Aiming for Goldilocks-level innovation

“We want to reinvent, but we sure … don’t want to reinvent the wheel.” – Warby Parker co-founder Neil Blumenthal.

That line really struck me from this Fast Company article “The Future of Retail in the Age of Amazon.”

It reminded me of my friend Hideshi Hamaguchi‘s analysis of innovative products in terms of new and known behavior and value.

Hideshi explained that creating a product that allowed users to capture new value from known behaviors is a great way to make something attractive and comprehensible for the market. Making something that enables users to capture known forms of value using new (hopefully simpler) forms of behavior is good too. But when you’re innovating in terms of both behavior required and the form of value that comes from it – that’s going to be a tough sell.

I made a crude visual representation of that here. Hideshi’s would be much more attractive, I’m sure. In this case Green certainly doesn’t mean “go.” It just means, this is the easiest path to go to market. The yellow quadrants are probably the smartest way to successfully innovate.

This was a big struggle in building Little Bird, before it was acquired by Sprinklr last year. We were in that top right red quadrant. We were asking users to set up workflow systems to regularly check in on and engage with content highlights from high-impact people, on any topic, not filtered by keyword, in order to find key opportunities in a cloud of conversation to co-create value as a part of. That’s pretty awesome, but for most people it’s new behavior to capture new value.

Thankfully, now that we’re part of Sprinklr, the data we surface is much more easily actionable through more familiar behavior and delivers more familiar value.
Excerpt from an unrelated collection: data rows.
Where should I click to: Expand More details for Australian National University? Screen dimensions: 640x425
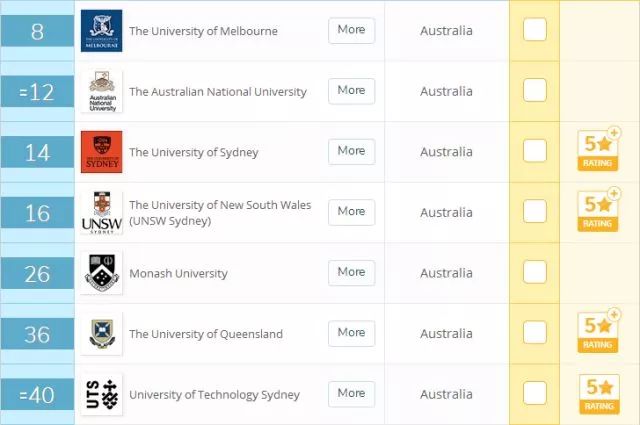(x=351, y=91)
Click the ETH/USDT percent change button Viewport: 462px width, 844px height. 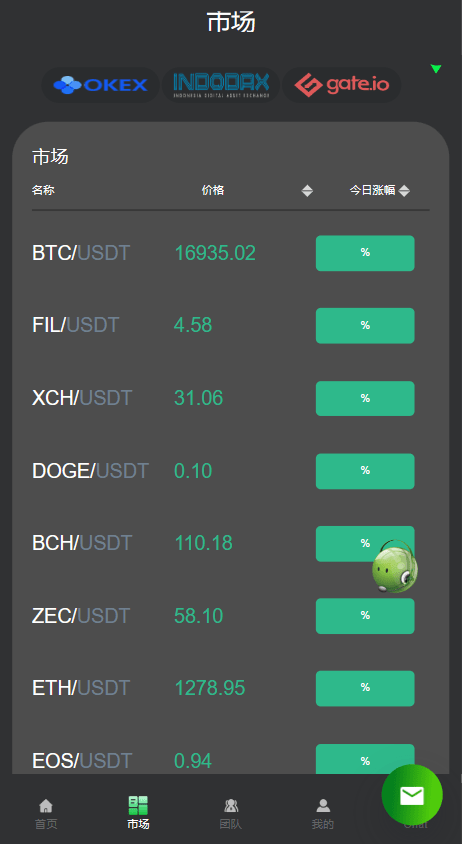365,688
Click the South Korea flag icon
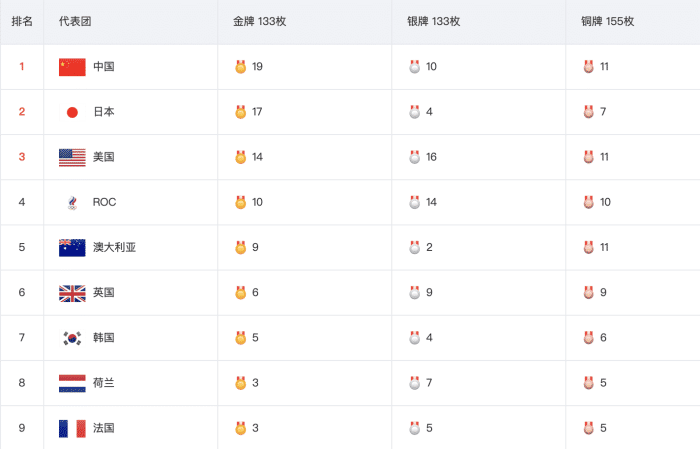Screen dimensions: 700x449 coord(72,338)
One of the mistakes I made was building in that top right corner. The company could have been much more commercially compelling on its own if we’d succeeded in moving toward the more-popularly known axis in one direction or another. We knew this, I was just stubborn. )And it’s much easier said than done – we certainly tried.) I’m stubborn in large part because I am motivated more than anything else by awe, and the abundance of opportunities I personally have always been able to create with the behavior and value exactly as we delivered it was (and is) something I’m in awe of. In the future I’ll team up, with greater self-awareness all around, with settlers I can pass the ball to. That would probably be necessary but not sufficient.

Word to the wise!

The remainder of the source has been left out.